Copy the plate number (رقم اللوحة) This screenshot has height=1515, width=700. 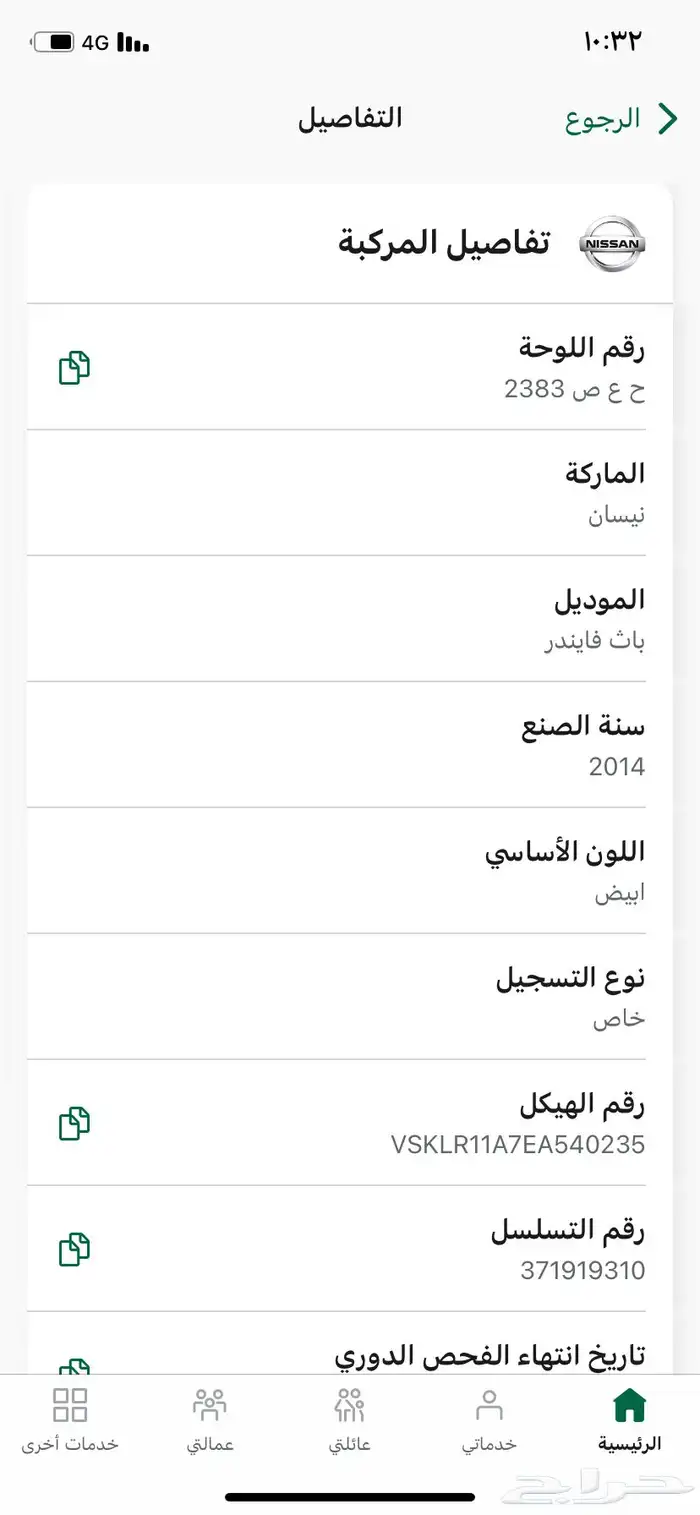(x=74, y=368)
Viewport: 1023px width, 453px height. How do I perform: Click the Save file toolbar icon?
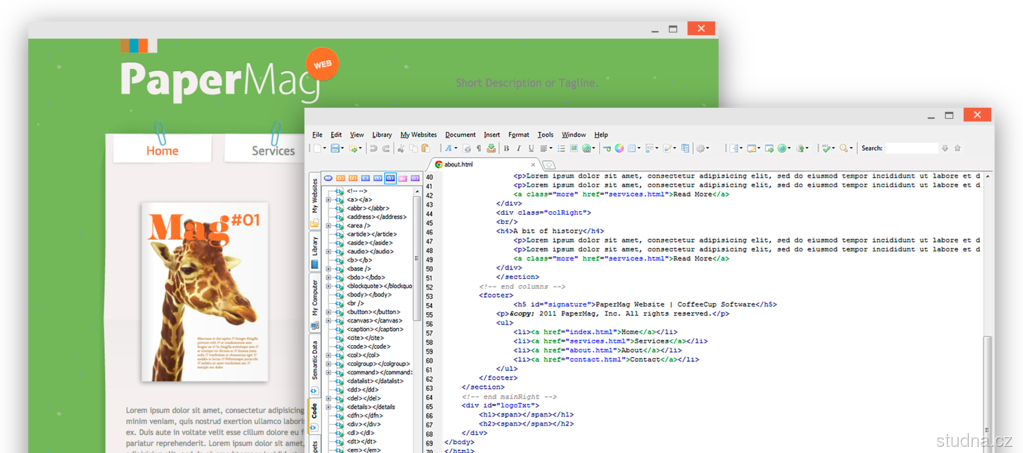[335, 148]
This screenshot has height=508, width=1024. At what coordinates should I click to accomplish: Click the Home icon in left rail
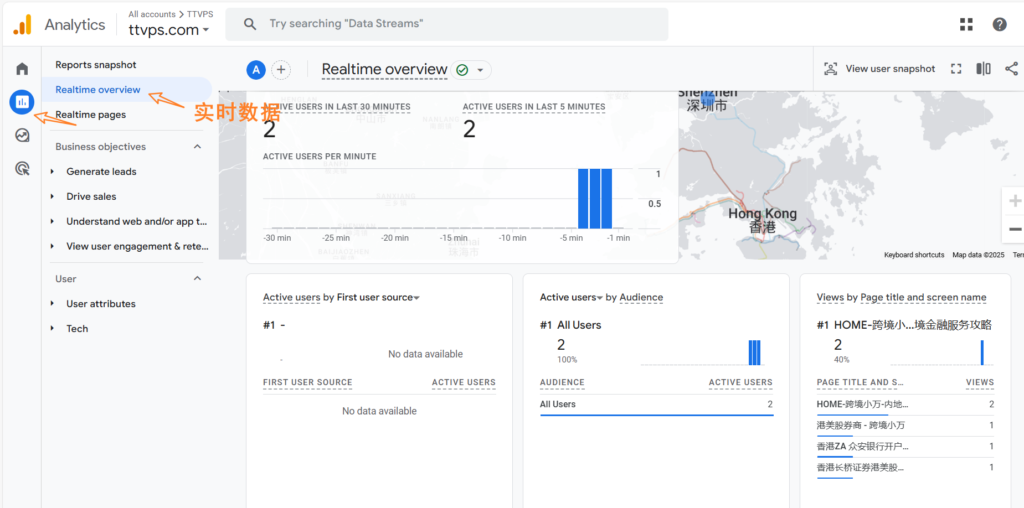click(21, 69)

▶ [ABOUT THIS EXERCISE]
Copy exactly and only this span: the line with "This screenshot has height=508, width=1024." through the final line of the entries, both ends included, with the pictures left out.

▶ [TASK RESPONSE]
This screenshot has height=508, width=1024. At what coordinates should I click to accomplish: Click the Home icon in left rail
click(21, 69)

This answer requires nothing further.